- **PAGE TEXT**
— begin —

1. Introduction
Protostellar cloud collisions are expected to occur in a great variety of astrophysical phenomena, for example, as a consequence of collisions between gas-rich galaxies; or due to the presence of strong tidal forces within a single giant cloud. For instance, [1] identified mechanisms they suggested could initiate the formation of agglomerations of matter within the cloud, due to the expansion of regions leading to a compression in other regions of the same cloud. He presented observational evidence of gas compression at the interface of two colliding molecular clouds, and proposed that collisions may be an alternative mechanism to explain the formation of massive stars in galaxies. Indeed, collisions between neutral molecular clouds are frequently mentioned as a possible mechanism for initiating the star formation process. For instance, based on observed carbon molecular lines, [2] suggested that the formation of the stars in the IRAS04000 + 5052 cluster was induced by the collision of two molecular clouds.
The theoretical study of collisions has a long history. It was started in the early 80 s, but even nowadays the academic interest in astrophysical collisions has never fallen off completely, see for instance [3] [4] .
In the old numerical simulations of colliding gas clouds that were done with particle based codes, the clouds partially penetrated each other; and in the case of collisions with high Mach numbers, they passed completely one to another, see [5] . These non-physical results were the consequence of the neglect of artificial viscosity that was later used by [6] .
In simulations based on grid techniques, there were also important limitations, for example, those considering only two spatial dimensions or neglecting self-gravity. In spite of this, the complexity of the phenomenon was uncovered many years ago. For instance, [7] studied head-on collisions with several two clouds combinations, in which one of them represented a giant molecular cloud, and the second one was smaller and denser than the former. They also considered several cases according to the internal density structure of the clouds: some were uniform while others clumpy. In their two dimensional hydrodynamical calculations, the effect of the self-gravity of the gas was unfortunately not taken into account.
Besides, [8] performed two dimensional collision simulations between atomic hydrogen clouds using the AMR (Adaptive Mesh Refinement) numerical technique. In their hydrodynamic equations, they included heating and cooling functions as well as a magnetic pressure term. They considered homogeneous clouds with cylindrical symmetry and surface perturbations, and showed that a filament forms at the interface of the clouds and that the gas flow outwards from the edge of the filament. They estimated that a numerical simulation based on particles with a similar resolution should include at least one million particles. Unfortunately, again their simulations did not include self gravity.
Additionally, [9] also considered collisions between giant spherical clouds within the framework of the Smoothed Particle Hydrodynamics (SPH) Lagrangian technique. The mass of each cloud was 2222M⊙ with a radius of 10 pc. Their collision models with clouds at a temperature of 20 K and with an approaching speed of 10 km∙s−1 produced fragments with a size of 0.1 pc and with a peak density number of 104 cm−3. The conclusion of their calculation was that cloud collisions certainly stimulate the formation of clumpy structures. A drawback of this study is that the authors only used 4096 particles to model such a huge cloud.
There are non-spherical collision models reported in the literature as well, for instance [10] considered two identical, parallel gas slabs, semi-infinite in extent so that each slab could be considered two dimensional, in such a way that the collision takes place in only one spatial dimension.

— end —

- **LISTED ENTRIES**
— begin —

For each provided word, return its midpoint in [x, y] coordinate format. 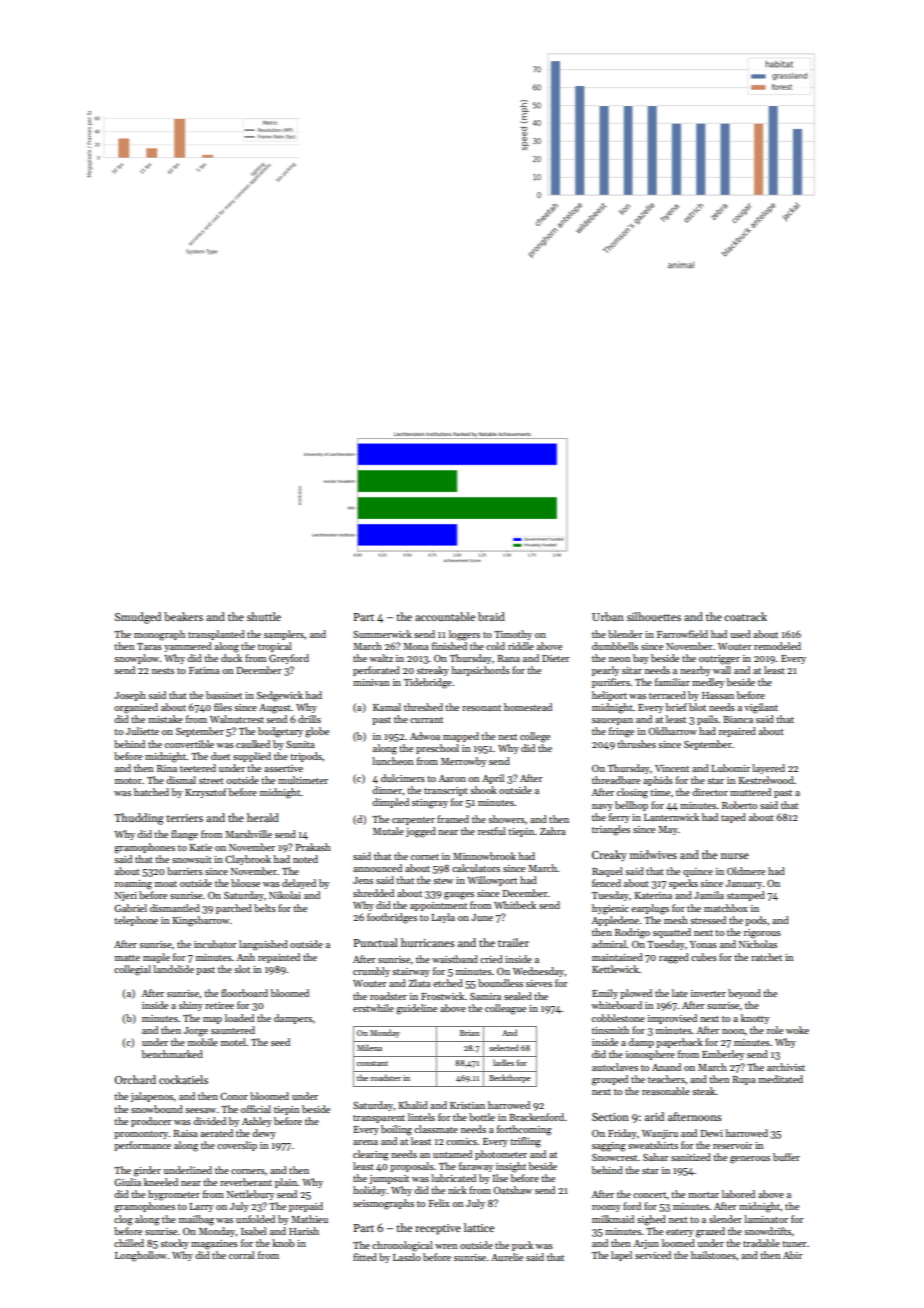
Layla [443, 918]
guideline [416, 1009]
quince [698, 872]
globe [317, 732]
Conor [234, 1096]
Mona [416, 646]
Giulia [127, 1182]
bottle [482, 1117]
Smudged [138, 618]
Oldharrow [672, 731]
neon [619, 659]
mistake [165, 719]
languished [263, 945]
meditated [780, 1079]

— end —

- **WHAT YOU NEED TO DO**
a) From the introduction on cloud collisions, write out the passage starting with "Additionally, [9] also" and going on through "a huge cloud.".
b) Recast the paragraph of the introduction on cloud collisions that opens with "Besides, [8] performed" as a short bulleted list that keeps its main facts.

- **FINAL ANSWERS**
a)
Additionally, [9] also considered collisions between giant spherical clouds within the framework of the Smoothed Particle Hydrodynamics (SPH) Lagrangian technique. The mass of each cloud was 2222M⊙ with a radius of 10 pc. Their collision models with clouds at a temperature of 20 K and with an approaching speed of 10 km∙s−1 produced fragments with a size of 0.1 pc and with a peak density number of 104 cm−3. The conclusion of their calculation was that cloud collisions certainly stimulate the formation of clumpy structures. A drawback of this study is that the authors only used 4096 particles to model such a huge cloud.

b)
- [8] ran two-dimensional simulations of collisions between atomic hydrogen clouds using Adaptive Mesh Refinement (AMR).
- Their hydrodynamic equations included heating and cooling functions and a magnetic pressure term.
- The clouds were homogeneous, with cylindrical symmetry and surface perturbations.
- A filament formed at the interface of the clouds, and gas flowed outward from its edge.
- They estimated that a particle-based simulation of similar resolution would need at least one million particles.
- Their simulations did not include self-gravity.